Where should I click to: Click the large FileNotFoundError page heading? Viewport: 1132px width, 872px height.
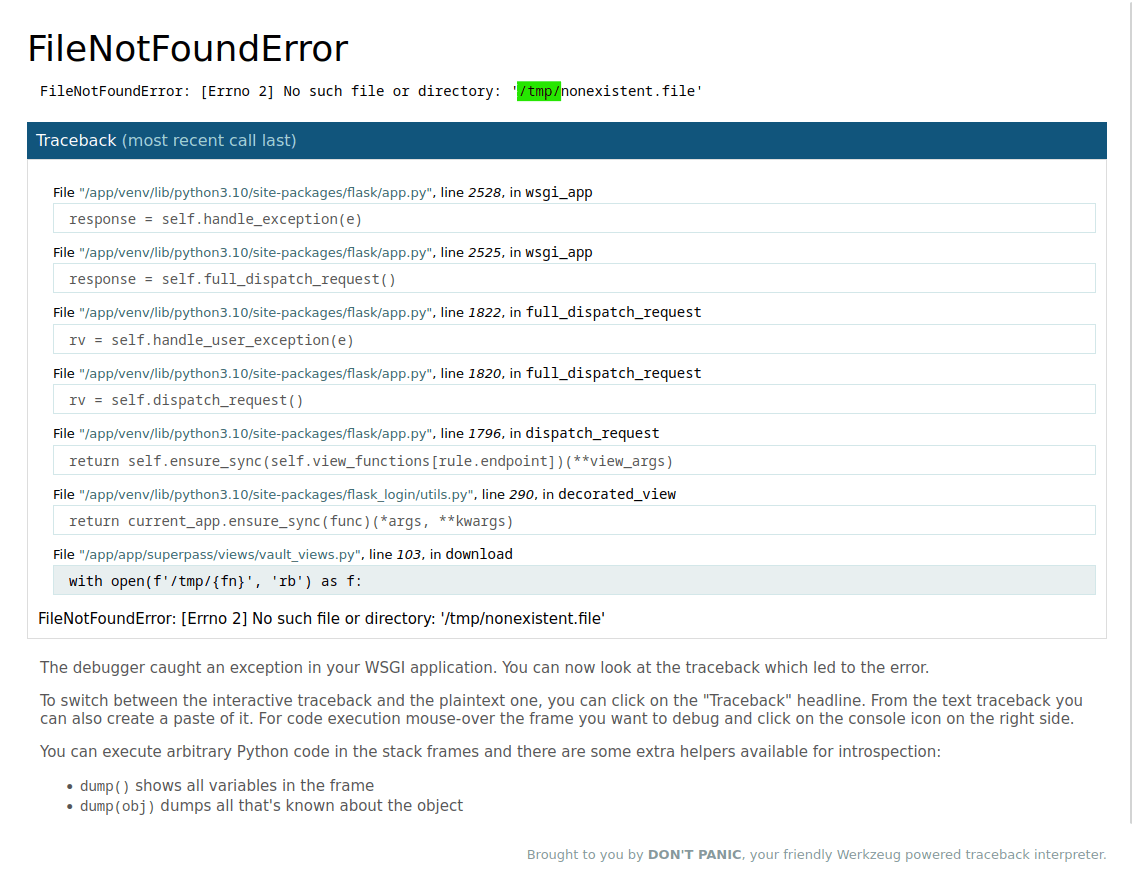click(188, 49)
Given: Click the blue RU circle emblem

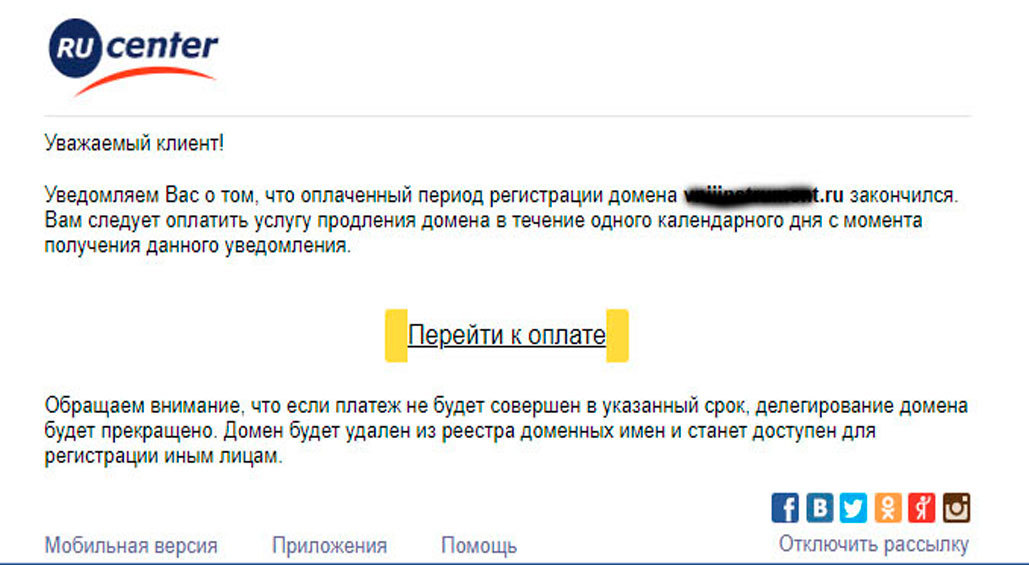Looking at the screenshot, I should coord(75,50).
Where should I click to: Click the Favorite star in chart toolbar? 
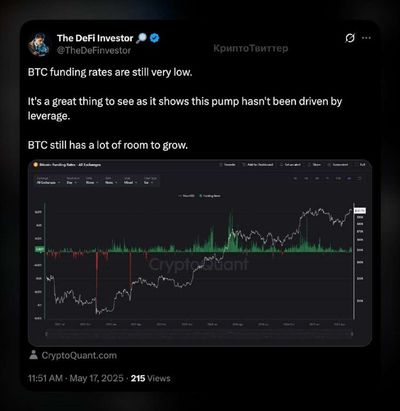click(x=227, y=165)
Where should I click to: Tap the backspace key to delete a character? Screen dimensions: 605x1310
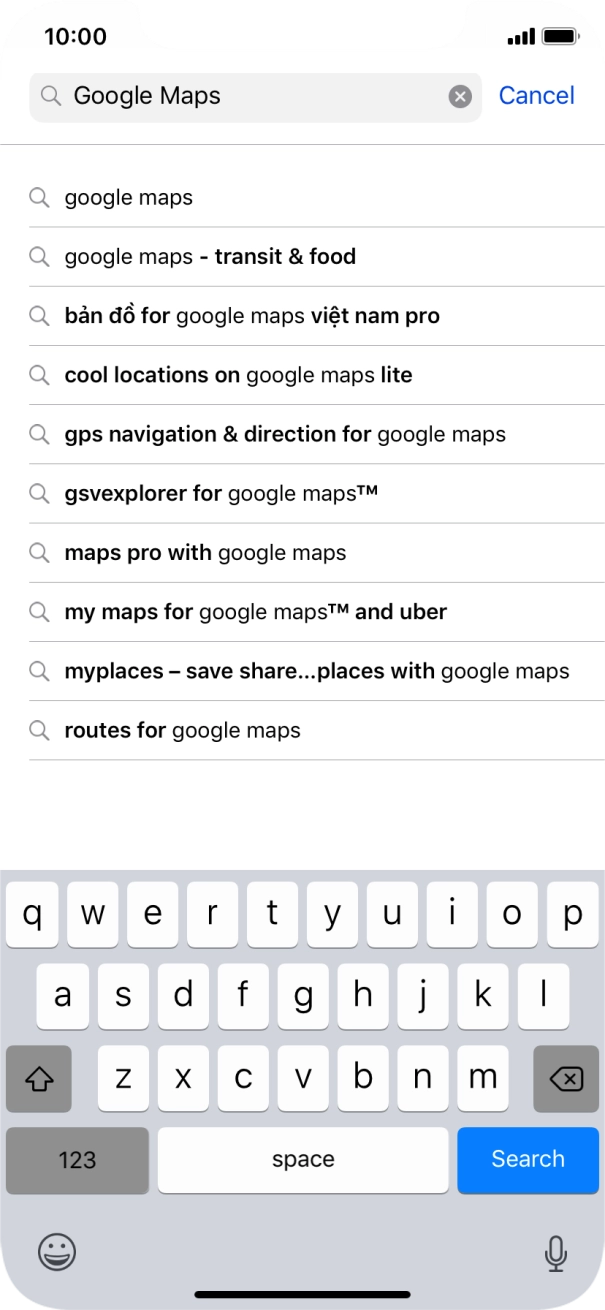click(565, 1078)
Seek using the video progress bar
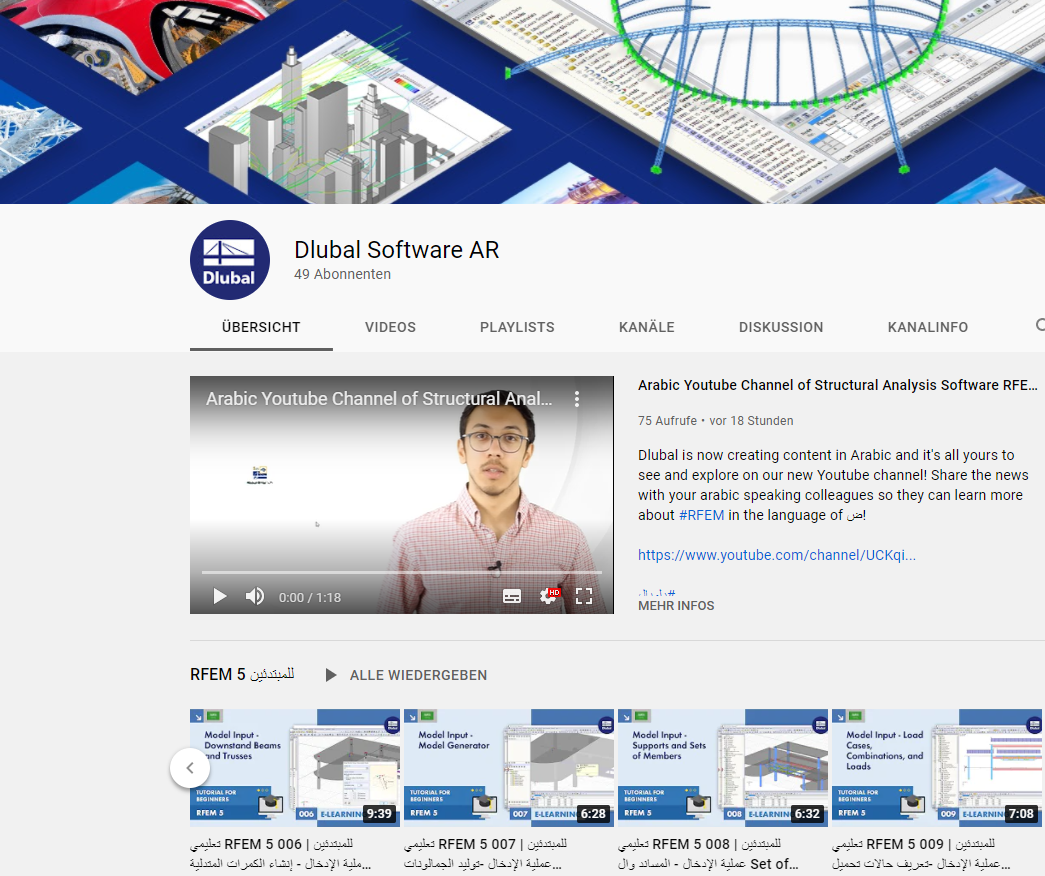 [400, 575]
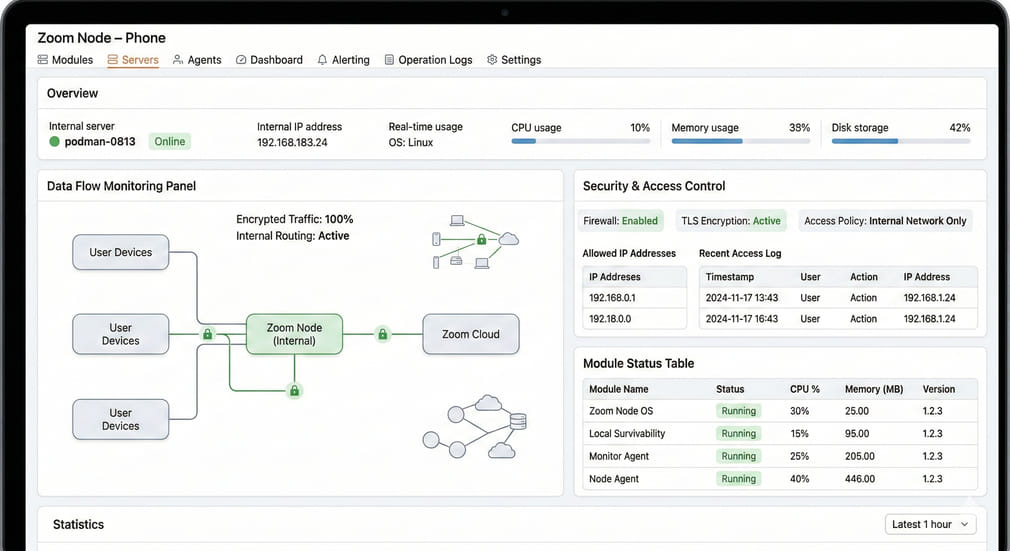Open the Operation Logs tab

point(428,60)
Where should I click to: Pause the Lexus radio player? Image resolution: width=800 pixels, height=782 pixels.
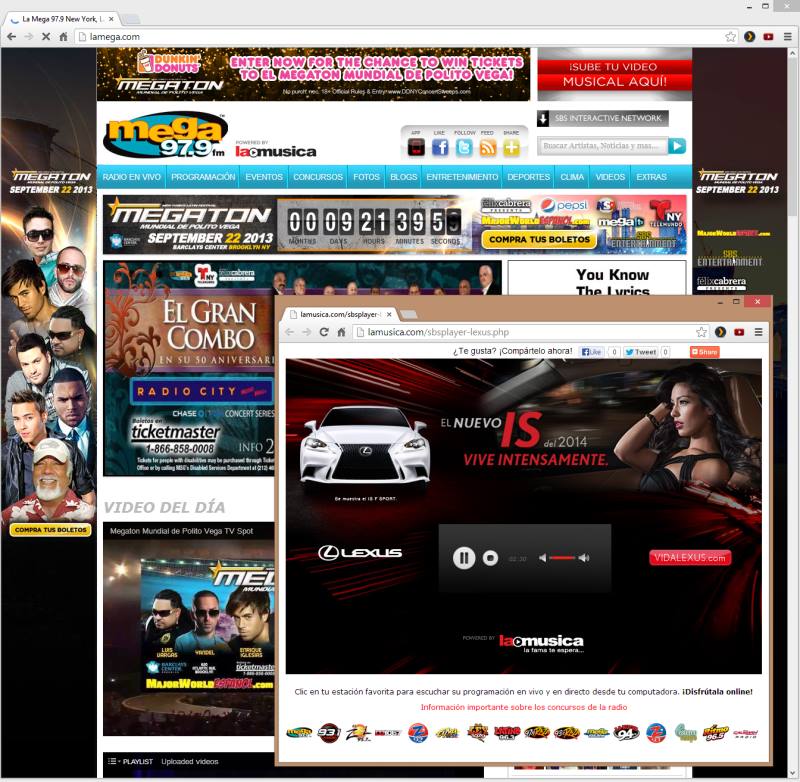464,558
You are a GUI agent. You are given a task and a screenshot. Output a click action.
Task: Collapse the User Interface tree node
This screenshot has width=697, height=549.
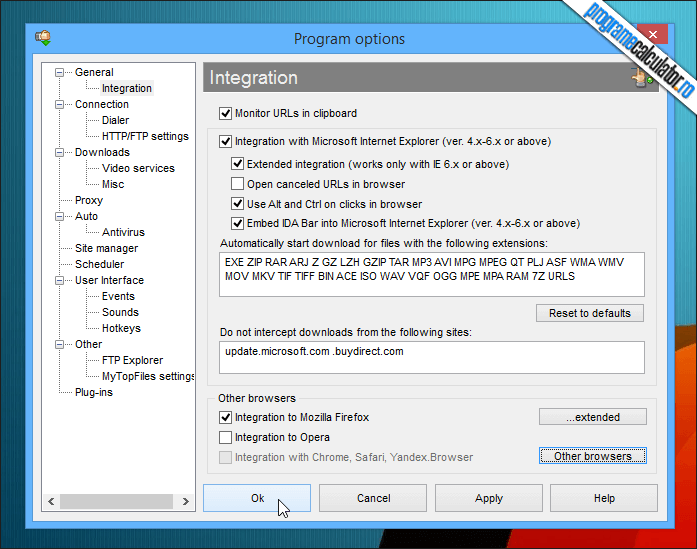click(59, 281)
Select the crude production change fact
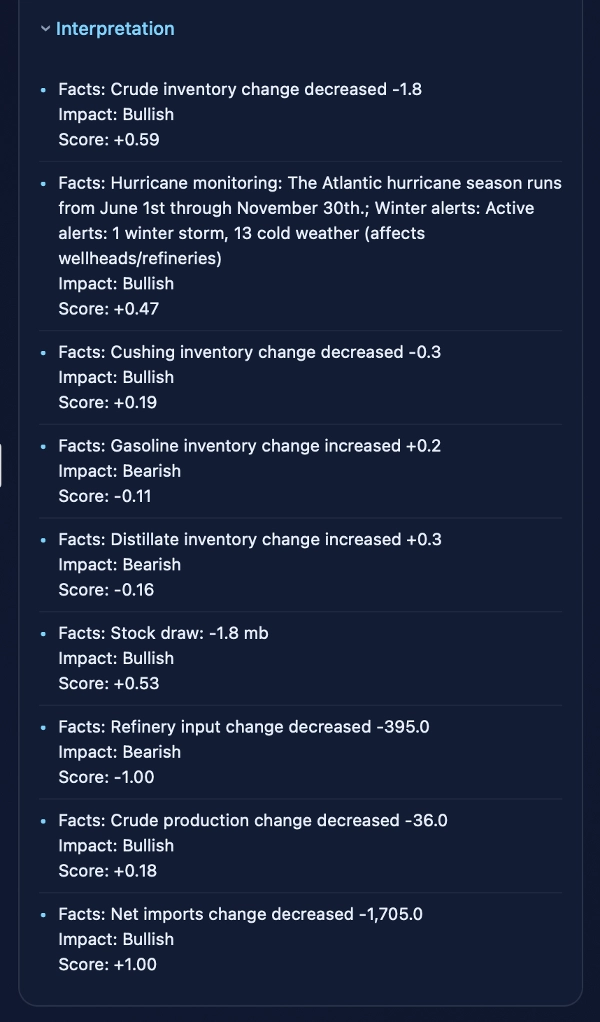Screen dimensions: 600x1022 point(253,820)
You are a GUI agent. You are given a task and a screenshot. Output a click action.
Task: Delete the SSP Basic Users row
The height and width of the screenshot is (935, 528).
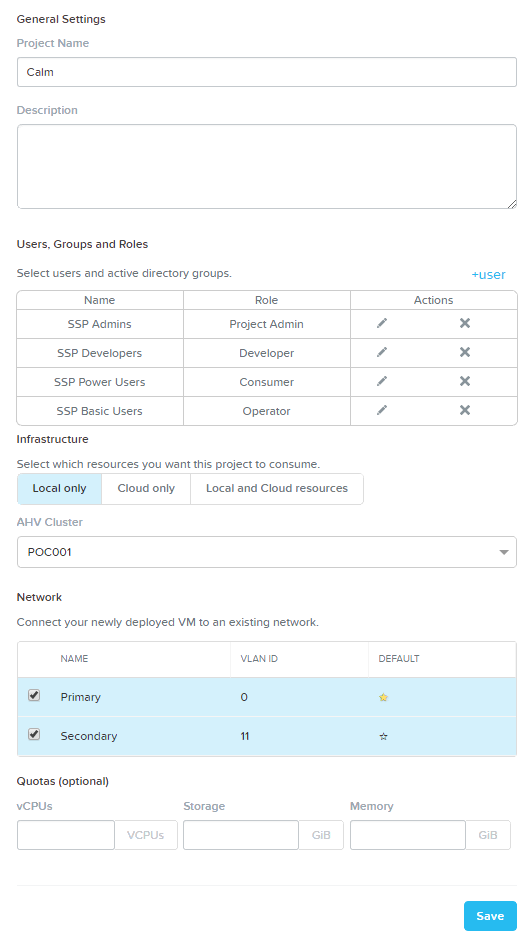point(465,410)
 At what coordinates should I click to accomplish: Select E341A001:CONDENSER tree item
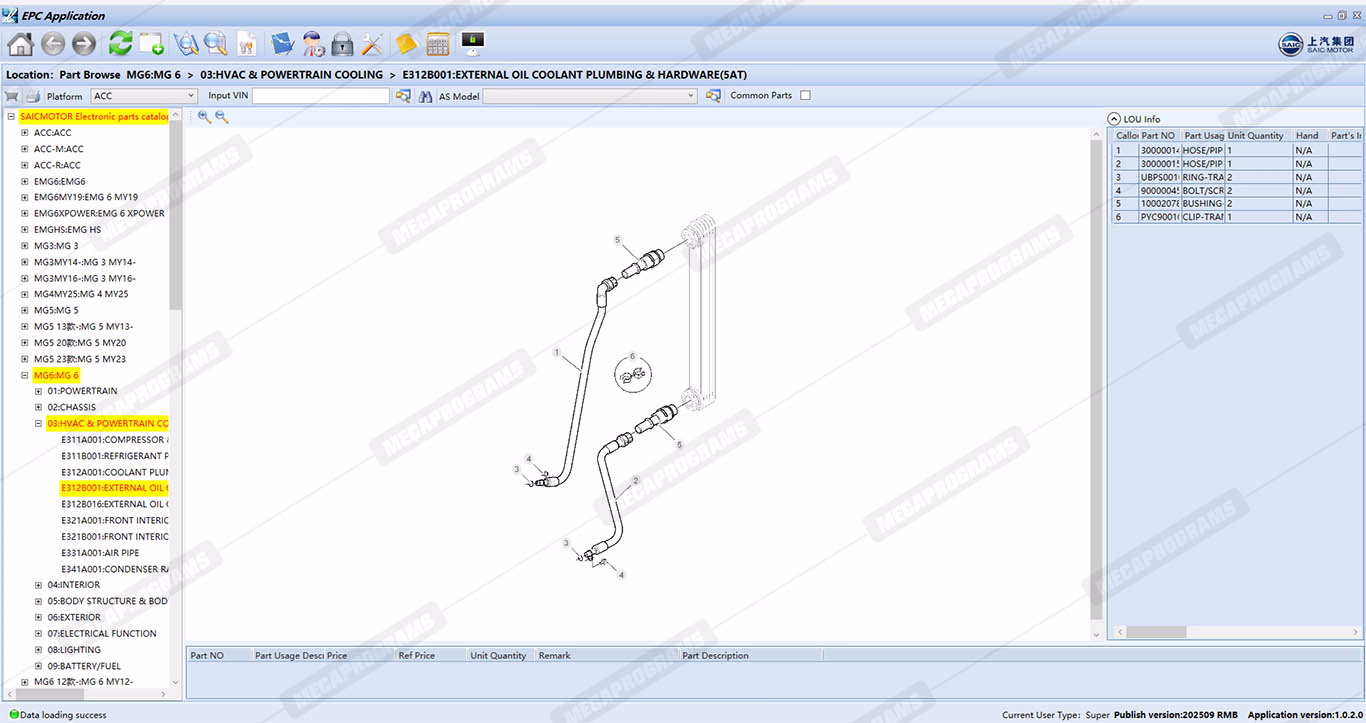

== == ==

* **WHAT YOU NEED TO DO**: Set down all of the entries precisely and keep the pictures out of the copy.

* **RESPONSE**:
Where should I click to: Click the large FileNotFoundError page heading? Viewport: 1132px width, 872px height.
click(188, 49)
Given: Click the blue RU circle emblem

Looking at the screenshot, I should coord(75,50).
Where should I click to: Click the Favorite star in chart toolbar? 
click(x=227, y=165)
Where should I click to: Tap the backspace key to delete a character? Screen dimensions: 605x1310
click(565, 1078)
Seek using the video progress bar
 [400, 575]
Open the Operation Logs tab

point(428,60)
Where should I click to: Pause the Lexus radio player? Image resolution: width=800 pixels, height=782 pixels.
464,558
You are a GUI agent. You are given a task and a screenshot. Output a click action.
Task: Collapse the User Interface tree node
This screenshot has width=697, height=549.
click(59, 281)
Select the crude production change fact
Screen dimensions: 600x1022 point(253,820)
You are a GUI agent. You are given a task and a screenshot. Output a click action.
Task: Delete the SSP Basic Users row
The height and width of the screenshot is (935, 528).
point(465,410)
 At what coordinates should I click to accomplish: Select E341A001:CONDENSER tree item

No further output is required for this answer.